Provision the LDAPS connector in Azure AD DS
To provision the LDAP connector in Azure AD DS:
- Login to the Azure admin portal using an Azure admin account.
- Select Active Directory Domain Services.
- Select View.
- Select your AD DS instance, for example fortixpert.com.
- Within the AD DS menu for your domain, select Secure LDAP under Settings.
- In the Secure LDAP window, perform the following:
- Set Secure LDAP to Enable.
- Set Allow secure LDAP access over the internet to Enable.
- Upload your domain wildcard certificate, for example *.fortixpert.com, in .PFX format.
- Enter the password to decrypt the PFX file.
- Select the Save button at the top of the page, and wait for Azure to configure Secure LDAP.
This process takes approximately five minutes.
- Once provisioning is complete, you must now allow inbound access for the secure LDAP protocol (port 636 to your AD DS instance.
- Browse to the network security group linked in your Secure LDAP connector.
- Select the network secure group link to access the network security group settings.
You can follow the steps found on Microsoft's support website to enable user accounts for Azure AD DS. This is required for users to authenticate through Secure LDAP.
To create an Azure inbound firewall policy:
- Within the network security group, go to Settings > Inbound Security Rules, and click Add.
- In Add inbound security rule, set the following:
- Source: IP Address.
- Source IP address/CIDR ranges: Set as the IP address/range that the inbound request will be originating from.

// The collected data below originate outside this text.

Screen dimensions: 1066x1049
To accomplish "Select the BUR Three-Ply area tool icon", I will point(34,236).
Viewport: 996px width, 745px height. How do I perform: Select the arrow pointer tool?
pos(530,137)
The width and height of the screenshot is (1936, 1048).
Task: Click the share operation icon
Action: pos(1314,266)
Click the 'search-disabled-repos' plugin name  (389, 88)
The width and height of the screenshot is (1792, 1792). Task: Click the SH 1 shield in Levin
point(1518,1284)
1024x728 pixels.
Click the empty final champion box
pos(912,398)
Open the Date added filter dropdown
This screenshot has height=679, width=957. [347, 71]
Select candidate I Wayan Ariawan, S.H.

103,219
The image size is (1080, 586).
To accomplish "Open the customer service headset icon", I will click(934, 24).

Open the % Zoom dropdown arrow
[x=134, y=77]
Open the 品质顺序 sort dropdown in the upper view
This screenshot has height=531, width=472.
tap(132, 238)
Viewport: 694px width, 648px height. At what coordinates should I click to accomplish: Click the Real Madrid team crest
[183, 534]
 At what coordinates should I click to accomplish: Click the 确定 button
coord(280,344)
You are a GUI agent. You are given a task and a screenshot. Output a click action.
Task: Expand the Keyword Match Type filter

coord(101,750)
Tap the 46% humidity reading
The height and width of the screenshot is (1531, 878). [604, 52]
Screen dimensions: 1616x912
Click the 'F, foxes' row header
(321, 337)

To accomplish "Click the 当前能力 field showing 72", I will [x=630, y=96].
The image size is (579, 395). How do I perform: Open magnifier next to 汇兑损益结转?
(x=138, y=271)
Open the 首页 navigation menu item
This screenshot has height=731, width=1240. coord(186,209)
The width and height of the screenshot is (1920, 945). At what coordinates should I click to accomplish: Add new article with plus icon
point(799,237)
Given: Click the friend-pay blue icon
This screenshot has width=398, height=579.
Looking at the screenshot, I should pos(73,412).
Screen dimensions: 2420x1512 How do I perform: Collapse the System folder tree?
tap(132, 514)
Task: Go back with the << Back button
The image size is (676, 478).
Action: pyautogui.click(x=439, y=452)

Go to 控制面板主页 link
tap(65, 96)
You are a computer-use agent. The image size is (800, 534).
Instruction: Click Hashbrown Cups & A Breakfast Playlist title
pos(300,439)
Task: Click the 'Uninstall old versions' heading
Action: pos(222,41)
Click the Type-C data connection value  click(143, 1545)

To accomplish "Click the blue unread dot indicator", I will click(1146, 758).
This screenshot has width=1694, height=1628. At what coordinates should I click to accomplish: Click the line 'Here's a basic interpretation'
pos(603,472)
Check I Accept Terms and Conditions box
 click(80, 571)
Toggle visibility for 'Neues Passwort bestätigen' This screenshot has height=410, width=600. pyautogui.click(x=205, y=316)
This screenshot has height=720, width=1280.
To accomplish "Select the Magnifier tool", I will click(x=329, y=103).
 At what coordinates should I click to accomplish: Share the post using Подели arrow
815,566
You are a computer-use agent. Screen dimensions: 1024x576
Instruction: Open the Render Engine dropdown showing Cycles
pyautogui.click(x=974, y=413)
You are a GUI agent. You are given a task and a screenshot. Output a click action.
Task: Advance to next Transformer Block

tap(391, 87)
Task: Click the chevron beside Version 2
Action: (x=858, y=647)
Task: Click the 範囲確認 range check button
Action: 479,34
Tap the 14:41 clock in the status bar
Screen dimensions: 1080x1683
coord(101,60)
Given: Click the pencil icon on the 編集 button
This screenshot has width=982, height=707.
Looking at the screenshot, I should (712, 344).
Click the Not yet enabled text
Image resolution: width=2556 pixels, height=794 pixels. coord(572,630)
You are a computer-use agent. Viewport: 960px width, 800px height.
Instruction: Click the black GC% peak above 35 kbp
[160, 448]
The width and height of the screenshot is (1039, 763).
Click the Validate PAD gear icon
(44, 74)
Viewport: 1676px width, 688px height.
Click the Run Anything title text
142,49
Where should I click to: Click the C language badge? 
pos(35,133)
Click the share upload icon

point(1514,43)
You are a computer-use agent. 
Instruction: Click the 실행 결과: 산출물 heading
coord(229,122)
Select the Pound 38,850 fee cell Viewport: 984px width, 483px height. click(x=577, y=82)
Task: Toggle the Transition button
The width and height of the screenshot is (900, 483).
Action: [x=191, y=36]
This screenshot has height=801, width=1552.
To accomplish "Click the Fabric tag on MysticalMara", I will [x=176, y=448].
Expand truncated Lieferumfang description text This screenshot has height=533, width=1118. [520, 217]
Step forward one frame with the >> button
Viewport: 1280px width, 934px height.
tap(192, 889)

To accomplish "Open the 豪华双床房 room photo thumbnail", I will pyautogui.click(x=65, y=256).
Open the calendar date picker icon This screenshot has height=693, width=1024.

- Destination port ranges: 636.
- Name: Enter the name, for example AllowSecureLDAP.
- Description: Add an optional description.
- Leave all other settings as their default values, and click Add.
To obtain the LDAPS IP address:
- Go to Azure AD Directory Services, and select the Azure domain.
- Go to Settings > Properties. Note down the Secure LDAP external IP address.